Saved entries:
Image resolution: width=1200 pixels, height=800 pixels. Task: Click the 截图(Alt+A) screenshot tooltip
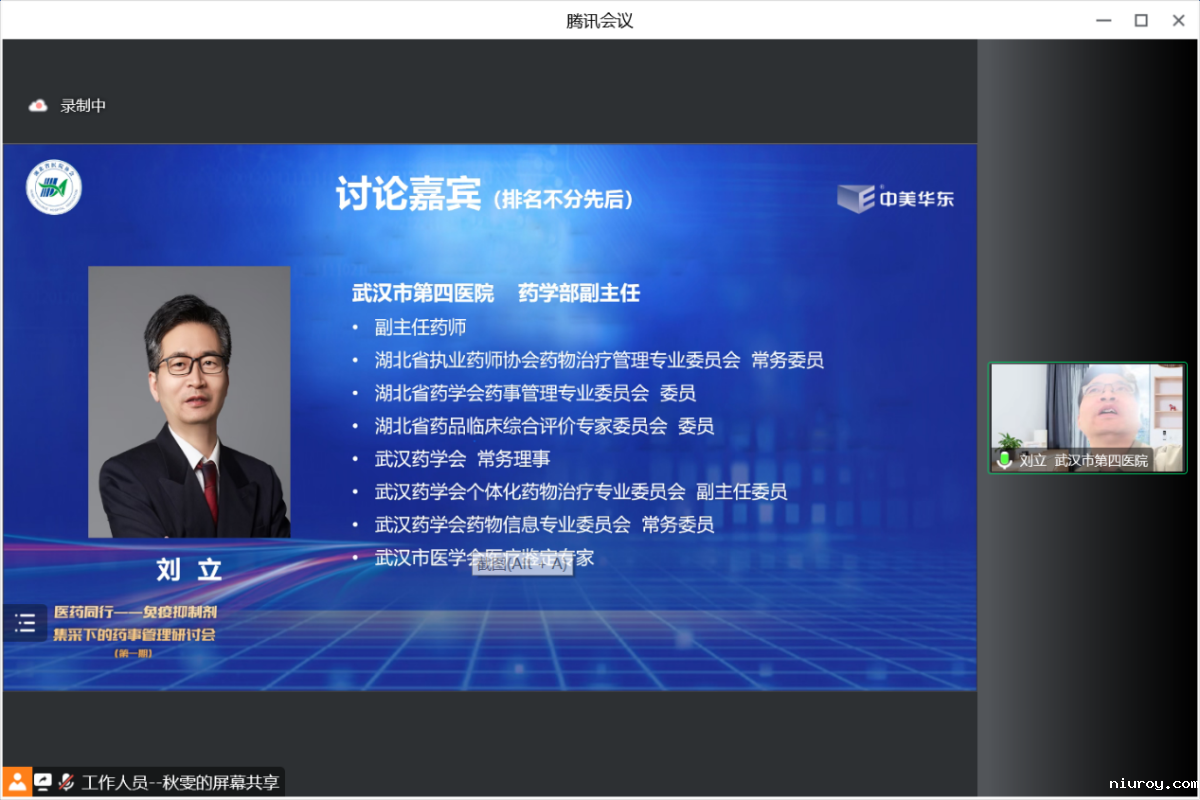point(523,565)
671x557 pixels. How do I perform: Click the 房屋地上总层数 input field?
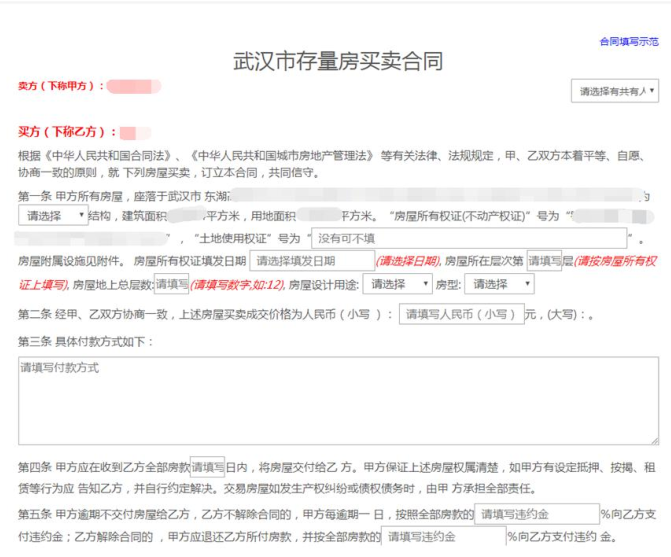tap(171, 284)
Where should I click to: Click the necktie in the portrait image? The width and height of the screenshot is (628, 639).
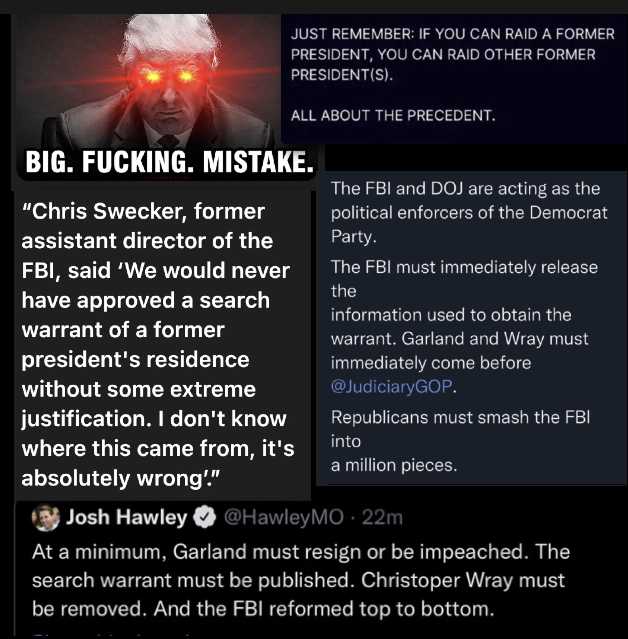[168, 140]
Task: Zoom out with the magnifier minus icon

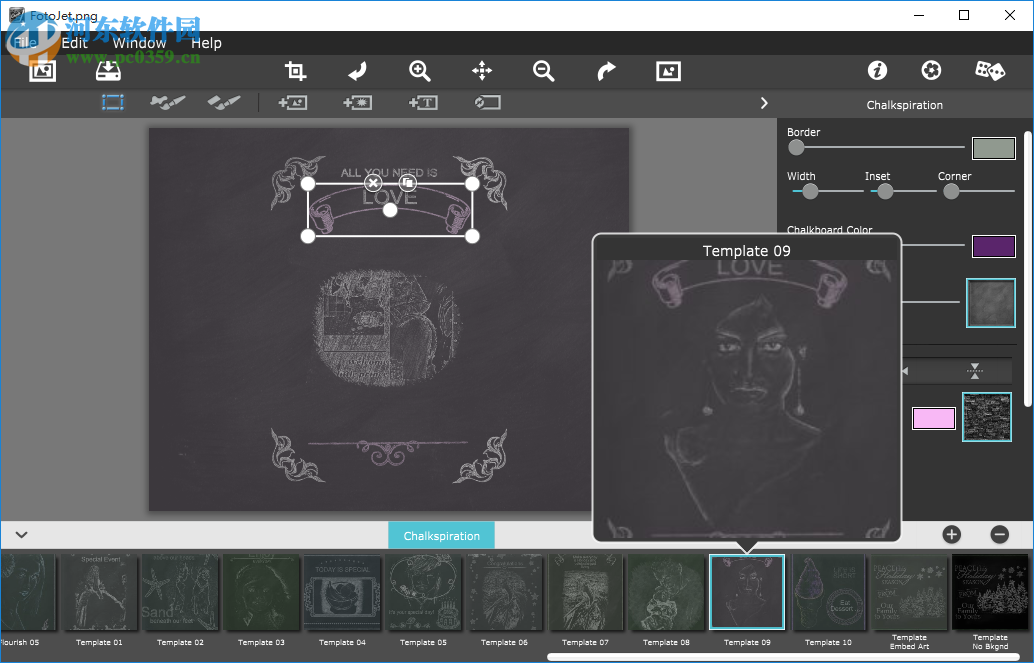Action: 544,71
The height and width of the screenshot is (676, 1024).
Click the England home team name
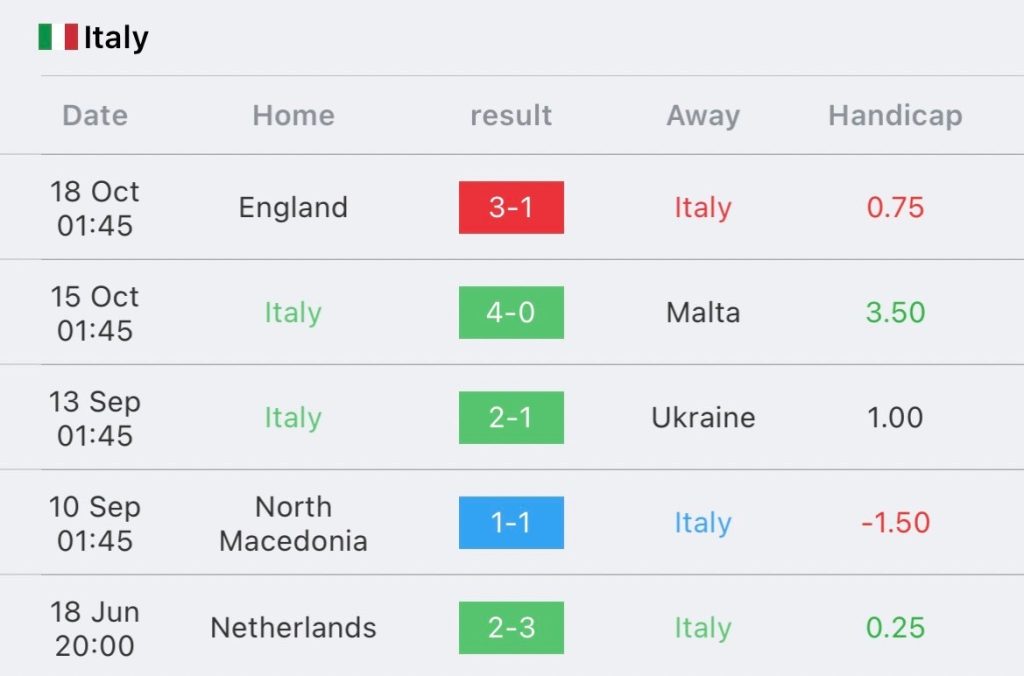293,208
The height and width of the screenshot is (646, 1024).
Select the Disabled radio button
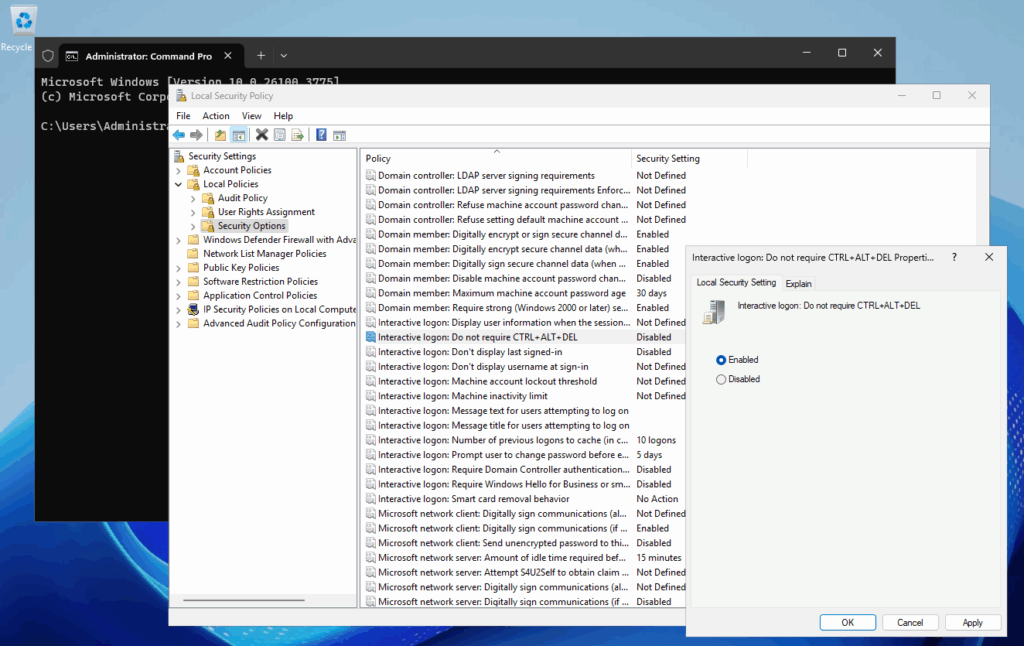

* Work to be completed: Images stay out, but the rest of the data above must be repeated exactly.

* Answer space:
Image resolution: width=1200 pixels, height=800 pixels. Task: Click the 截图(Alt+A) screenshot tooltip
point(523,565)
671x557 pixels. How do I perform: Click the 房屋地上总层数 input field?
tap(171, 284)
Where should I click to: Click the necktie in the portrait image? The width and height of the screenshot is (628, 639).
[168, 140]
Task: Zoom out with the magnifier minus icon

Action: 544,71
The height and width of the screenshot is (676, 1024).
Click the England home team name
293,208
The height and width of the screenshot is (646, 1024).
Select the Disabled radio button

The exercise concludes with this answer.